• [Goal of the exercise]:
Reproduce exactly the lines from the one containing "Viewport: 2576px width, 1406px height." through the last line of the data, both ends included.
--
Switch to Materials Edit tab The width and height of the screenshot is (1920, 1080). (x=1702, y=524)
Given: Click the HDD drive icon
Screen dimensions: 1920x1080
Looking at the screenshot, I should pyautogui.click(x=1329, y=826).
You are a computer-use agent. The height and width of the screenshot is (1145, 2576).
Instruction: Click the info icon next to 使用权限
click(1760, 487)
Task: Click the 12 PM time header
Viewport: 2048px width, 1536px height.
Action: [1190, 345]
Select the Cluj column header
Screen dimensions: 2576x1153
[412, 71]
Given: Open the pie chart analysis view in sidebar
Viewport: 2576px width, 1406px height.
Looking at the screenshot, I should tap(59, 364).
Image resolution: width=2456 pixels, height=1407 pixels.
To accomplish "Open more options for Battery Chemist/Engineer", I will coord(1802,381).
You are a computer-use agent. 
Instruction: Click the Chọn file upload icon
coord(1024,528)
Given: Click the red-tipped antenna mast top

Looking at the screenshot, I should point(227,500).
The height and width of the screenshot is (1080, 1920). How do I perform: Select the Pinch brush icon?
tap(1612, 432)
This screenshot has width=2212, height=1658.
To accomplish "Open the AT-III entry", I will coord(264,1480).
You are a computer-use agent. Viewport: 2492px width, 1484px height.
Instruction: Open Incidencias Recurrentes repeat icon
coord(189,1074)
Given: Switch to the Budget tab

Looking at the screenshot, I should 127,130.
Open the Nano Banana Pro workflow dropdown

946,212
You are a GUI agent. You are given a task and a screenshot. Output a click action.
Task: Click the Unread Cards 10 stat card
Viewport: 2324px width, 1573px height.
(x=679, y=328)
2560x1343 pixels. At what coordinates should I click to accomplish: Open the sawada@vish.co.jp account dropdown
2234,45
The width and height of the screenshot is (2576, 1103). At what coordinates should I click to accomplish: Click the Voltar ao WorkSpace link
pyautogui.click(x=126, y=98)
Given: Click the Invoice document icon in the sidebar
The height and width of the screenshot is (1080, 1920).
--
• [Response area]:
Viewport: 2576px width, 1406px height.
Looking at the screenshot, I should tap(59, 364).
Image resolution: width=2456 pixels, height=1407 pixels.
To accomplish "Open more options for Battery Chemist/Engineer", I will coord(1802,381).
You are a computer-use agent. 
Instruction: Click the Chọn file upload icon
coord(1024,528)
Given: Click the red-tipped antenna mast top

Looking at the screenshot, I should point(227,500).
The height and width of the screenshot is (1080, 1920). How do I perform: Select the Pinch brush icon?
tap(1612, 432)
This screenshot has width=2212, height=1658.
To accomplish "Open the AT-III entry", I will coord(264,1480).
You are a computer-use agent. Viewport: 2492px width, 1484px height.
Instruction: Open Incidencias Recurrentes repeat icon
coord(189,1074)
Given: Switch to the Budget tab

Looking at the screenshot, I should 127,130.
Open the Nano Banana Pro workflow dropdown

946,212
You are a GUI agent. You are given a task and a screenshot. Output a click action.
Task: Click the Unread Cards 10 stat card
Viewport: 2324px width, 1573px height.
(x=679, y=328)
2560x1343 pixels. At what coordinates should I click to accomplish: Open the sawada@vish.co.jp account dropdown
2234,45
The width and height of the screenshot is (2576, 1103). At what coordinates should I click to accomplish: Click the Voltar ao WorkSpace link
pyautogui.click(x=126, y=98)
Given: Click the Invoice document icon in the sidebar
The height and width of the screenshot is (1080, 1920).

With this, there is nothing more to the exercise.